Previous Speakers: Avner Friedman (2007), Vaughan Jones (2008), Sir Michael Berry (2009)
Fourth Annual 2010-2011 Baylor Lecture Series in Mathematics
Speaker: George Andrews
Professor George Andrews, Professor of Mathematics at The Pennsylvania State University and the current President of the American Mathematical Society, will be the fourth speaker in this annual series. Professor Andrews will be visiting Baylor University from April 13-16, 2010. The title and abstract of his public lecture is given below; further details of his second lecture are forthcoming.
Professor Andrews graduated from Oregon State University in 1960 with simultaneous bachelor's and master's degrees in mathematics. He spent a year as a Fulbright Scholar in Cambridge, England, and then entered graduate school at the University of Pennsylvania (Philadelphia, PA) in 1961, where he earned his doctorate in 1964, under the supervision of Hans Rademacher. He worked at the University of Wisconsin-Madison in 1976-77, after which he went to Cambridge to look for historic works in the Wren Library of Trinity College. There he found pages of mathematical work in Srinivasa Ramanujan's own handwriting. This discovery led to Andrews' spending thirty years on the hundreds of results in what he called Ramanujan's Lost Notebook. In addition to being a world-renowned expert on Ramanujan's work, Andrews has also been involved in computer algebra and teaching, has given many lectures, was on the committee that wrote problems for the Putnam Exam, and has served on the editorial boards of several mathematics journals and on the AMS Committee on Libraries, AMS Committee on the History of Mathematics, among others.
Professor Andrews is a member of the National Academy of Sciences and the American Academy of Arts and Sciences. He has been a Fulbright Scholar as well as a Guggenheim Fellow.
Dr. Andrews is an internationally renowned researcher (in various areas of number theory and combinatorics) and teacher of mathematics. He has received a Distinguished Teaching Award from the Mathematical Association of America. He has also been honored by the MAA as both a Hedrick Lecturer and Polya Lecturer and he has given several invited addresses for the American Mathematical Society.
Professor Andrews has more than 250 journal publications, seven textbooks, and he is an editor of seven other books in mathematics. In addition, he is a member or managing editor of twelve highly ranked mathematics journals, including Discrete Mathematics, the Ramanujan Journal, Contemporary Mathematics, Journal of Combinatorial Theory, and the Annals of Combinatorics.
For a poster advertising Professor Andrew's public lecture, click here.

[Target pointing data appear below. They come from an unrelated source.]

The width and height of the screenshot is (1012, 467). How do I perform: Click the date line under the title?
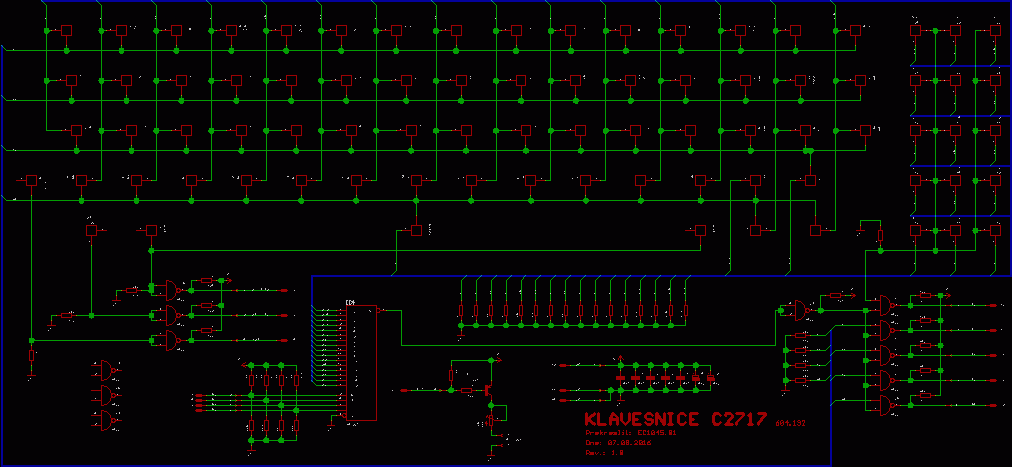click(x=616, y=442)
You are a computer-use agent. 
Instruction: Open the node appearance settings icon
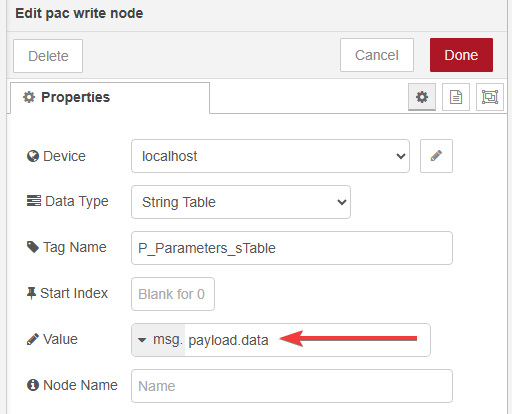click(x=490, y=97)
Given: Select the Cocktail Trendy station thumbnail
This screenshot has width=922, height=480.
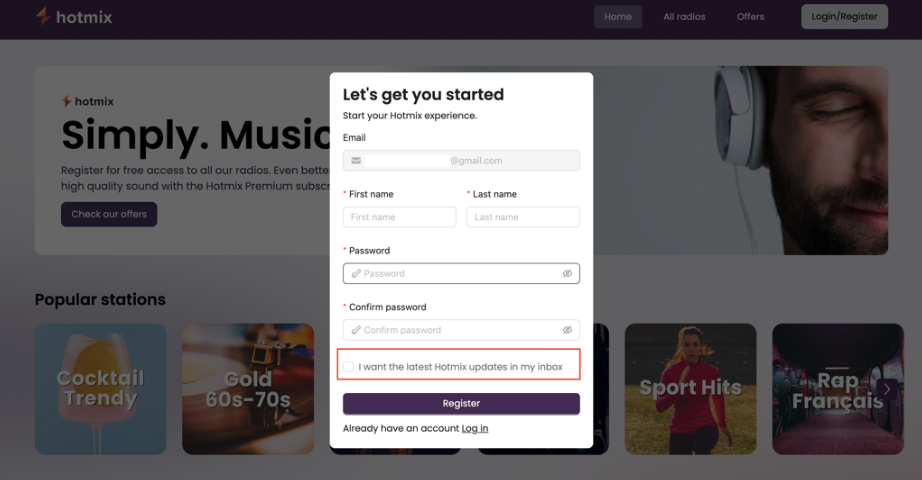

Professor Andrew's public lecture:April 14 at 7:00 pm in D109 of the Baylor Sciences Building:
Abstract: In 1976 quite by accident, I stumbled across a collection of about 100 sheets of mathematics in Ramanujan's handwriting; they were stored in a box in the Trinity College Library in Cambridge. I titled this collection "Ramanujan's Lost Notebook" to distinguish it from the famous notebooks that he had prepared earlier in his life. On and off for the past 34 years, I have studied these wild and confusing pages. In this talk, I will describe Ramanujan's life and discuss the disappearance of this important work for more than 50 years. I will then provide an elementary description of some of the more surprising discoveries in the Lost Notebook.